── Selected text
Tuesday, September 6, 2011

Cedar Plank Salmon with Fresh Lemon Pepper


I enjoy salmon.  Raw, grilled, whatever.  I didn't grow up eating salmon because my mom didn't like it.  Mom may not have enjoyed salmon in the past, but this simple recipe converted her.

The inspiration was a dinner we enjoyed with at a friend's home earlier this summer.  After our friend explained all of the advantages of wild-caught Pacific salmon (and I had an opportunity to taste the fantastic meal served at their home) I decided to try to create something similar on my own grill.  I'm not a fishmonger and I'm still learning how to work with seafood, but even I was able to handle this recipe.  I picked up a 1-pound salmon filet and a stack of cedar planks (you can find the planks at kitchen stores or in the seafood department of your grocery store).  I soaked the plank, seasoned the salmon, and lit the charcoal grill.

(Scared of the grill?  Check out this tutorial.)


The seasoning is extremely simple.  It's the zest of one lemon plus some Kosher salt and pepper.  That's it.  You can squeeze some fresh lemon juice on the salmon before serving.

In just 15 minutes you have moist, flaky, smoky, lemony salmon.  Salmon so fresh and tasty that even my mom would eat it.  It's restaurant-quality and it will impress all your friends.  And even though it costs a few dollars more than Atlantic farm-raised salmon, the taste and quality is much better, so go ahead and splurge... it's still more affordable than going out to dinner!
────
Exercise aim:
Answer these questions from the salmon recipe post:
1. What weight of salmon filet was bought?
2. What goes into the seasoning?
3. How many minutes does it take to get the finished salmon?
── Data excerpt
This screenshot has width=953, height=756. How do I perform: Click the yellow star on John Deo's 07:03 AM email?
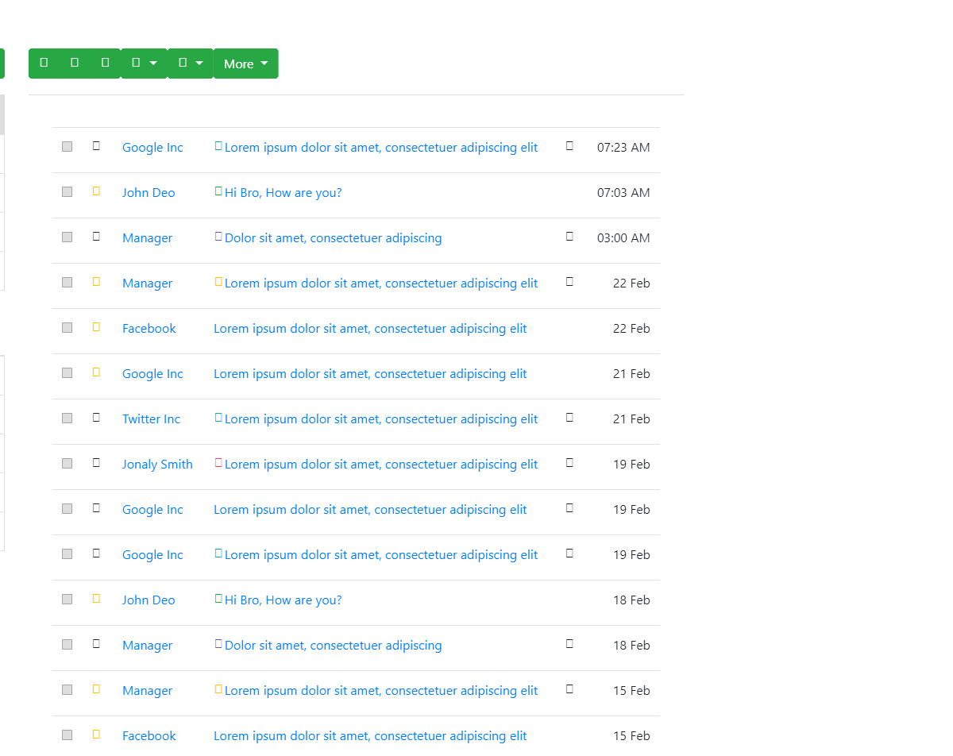[x=96, y=191]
────
Exercise result:
1. 1 pound
2. The zest of one lemon plus Kosher salt and pepper
3. 15 minutes